Name
Wiktionary::Parser - Client and Parser of content from the Wiktionary API
Synopsis
This package may be used to query the Wiktionary API (en.wiktionary.org/w/api.php) for documents by title. It parses the resulting MediaWiki document and provides access to data structures containing word senses, translations, synonyms, parts of speech, etc. It also provides access to the raw content of each MediaWiki section should you wish to extract other data on your own, or build on top of this package.
Usage
my $parser = Wiktionary::Parser->new();
my $document = $parser->get_document(title => 'bunny');
my $translation_hashref = $document->get_translations();
my $word_sense_hashref = $document->get_word_senses();
my $parts_of_speech_hashref = $document->get_parts_of_speech();
my $pronunciations_hashref = $document->get_pronunciations();
my $synonyms_hashref = $document->get_synonyms();
my $hyponyms_hashref = $document->get_hyponyms();
my $hypernyms_hashref = $document->get_hypernyms();
my $antonyms_hashref = $document->get_antonyms();
my $derived_terms_hashref = $document->get_derived_terms();
my $section_hashref = $document->get_sections();
my $sub_document = $document->get_sub_document(title => 'string or regex');
my $table_of_contents_arrayref = $document->get_table_of_contents();
Methods for Wiktionary::Parser
- new
-
The constructor doesn't require any arguments. A wiktionary_url may be specified, although this package has currently only been tested and verified to work on en.wiktionary.org/w/api.php
# Optional Args: my $parser = Wiktionary::Parser->new( wiktionary_url => '...' # optional );
- get_document (title => TITLE)
-
Returns a Wiktionary::Parser::Document object
my $document = $parser->get_document(title => 'orange');
Methods for Wiktionary::Parser::Document
See https://github.com/clbecker/perl-wiktionary-parser/wiki for details and examples on methods for the Wiktionary::Parser::Document object.
- get_translations
-
Returns a hashref mapping word sense to language to translated words
my $translations = $document_get_translations();
- get_word_senses
-
Returns an arrayref containing a list of word senses
my $word_senses = $document->get_word_senses();
- get_parts_of_speech
-
Returns a hashref mapping language to a list of parts of speech. See https://github.com/clbecker/perl-wiktionary-parser/wiki/Parts-of-speech for details.

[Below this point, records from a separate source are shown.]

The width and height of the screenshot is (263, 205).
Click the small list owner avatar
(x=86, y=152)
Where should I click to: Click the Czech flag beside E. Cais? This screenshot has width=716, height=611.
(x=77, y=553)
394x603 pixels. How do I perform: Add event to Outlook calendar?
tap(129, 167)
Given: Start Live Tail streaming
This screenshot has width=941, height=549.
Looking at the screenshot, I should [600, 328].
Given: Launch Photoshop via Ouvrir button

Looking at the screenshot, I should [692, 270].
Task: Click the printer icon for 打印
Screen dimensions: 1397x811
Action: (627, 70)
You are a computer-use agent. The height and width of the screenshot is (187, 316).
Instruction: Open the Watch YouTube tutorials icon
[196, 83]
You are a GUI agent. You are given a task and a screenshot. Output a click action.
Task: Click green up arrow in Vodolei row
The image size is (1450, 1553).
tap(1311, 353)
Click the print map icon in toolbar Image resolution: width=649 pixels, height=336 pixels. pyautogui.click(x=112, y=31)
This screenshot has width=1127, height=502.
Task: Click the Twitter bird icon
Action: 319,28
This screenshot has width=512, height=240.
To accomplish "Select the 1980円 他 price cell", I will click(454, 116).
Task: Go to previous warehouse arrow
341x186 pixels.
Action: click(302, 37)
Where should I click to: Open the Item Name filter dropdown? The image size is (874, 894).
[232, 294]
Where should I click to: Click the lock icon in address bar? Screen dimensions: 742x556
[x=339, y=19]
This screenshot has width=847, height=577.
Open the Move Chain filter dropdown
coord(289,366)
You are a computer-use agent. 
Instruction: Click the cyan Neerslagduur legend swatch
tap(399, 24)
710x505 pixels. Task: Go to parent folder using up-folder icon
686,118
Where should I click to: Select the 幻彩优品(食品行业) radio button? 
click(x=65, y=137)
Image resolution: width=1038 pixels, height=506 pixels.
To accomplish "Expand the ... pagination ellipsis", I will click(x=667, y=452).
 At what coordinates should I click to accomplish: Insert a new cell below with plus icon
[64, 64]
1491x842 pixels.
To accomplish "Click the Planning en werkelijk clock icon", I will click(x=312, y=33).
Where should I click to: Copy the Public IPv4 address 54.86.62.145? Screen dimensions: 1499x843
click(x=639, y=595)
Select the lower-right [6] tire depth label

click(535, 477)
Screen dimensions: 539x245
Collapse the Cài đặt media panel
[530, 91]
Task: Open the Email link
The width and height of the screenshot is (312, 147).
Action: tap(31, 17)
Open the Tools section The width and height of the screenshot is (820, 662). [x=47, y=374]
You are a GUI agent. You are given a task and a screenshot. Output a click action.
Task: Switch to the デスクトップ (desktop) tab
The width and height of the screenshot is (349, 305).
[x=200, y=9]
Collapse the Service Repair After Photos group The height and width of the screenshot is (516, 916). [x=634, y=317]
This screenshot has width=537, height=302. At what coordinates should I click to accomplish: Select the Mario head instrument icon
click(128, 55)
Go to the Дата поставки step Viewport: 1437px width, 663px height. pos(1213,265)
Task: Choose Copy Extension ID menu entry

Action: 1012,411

my $parts_of_speech = $document->get_parts_of_speech();
- get_pronunciations
-
Returns a hashref mapping language to a pronunciation metadata. See https://github.com/clbecker/perl-wiktionary-parser/wiki/pronunciations for details.
my $pronunciations = $document->get_pronunciations();
- get_synonyms
-
Returns a hashref mapping language and word sense to a list of synonyms
my $synonyms = $document->get_synonyms();
- get_hyponyms
-
Returns a hashref mapping language and word sense to a list of hyponyms
my $hyponyms = $document->get_hyponyms();
- get_hypernyms
-
Returns a hashref mapping language and word sense to a list of hypernyms
my $hypernyms = $document->get_hypernyms();
- get_antonyms
-
Returns a hashref mapping language and word sense to a list of antonyms
my $antonyms = $document->get_antonyms();
- get_derived_terms
-
Returns a hashref mapping language to a list word derived terms / phrases
my $derived_words = $document->get_derived_words();
- get_sections
-
Returns a hashref of Wiktionary::Parser::Section objects. These provide access to the data for each section of the document. The format of the hash is { $section_number => object } e.g. {'1.2.1' => $obj}
- get_table_of_contents
-
Returns an arrayref containing section numbers and names. Mostly helpful for informational / debugging purposes when you need a summary of what's in your document object.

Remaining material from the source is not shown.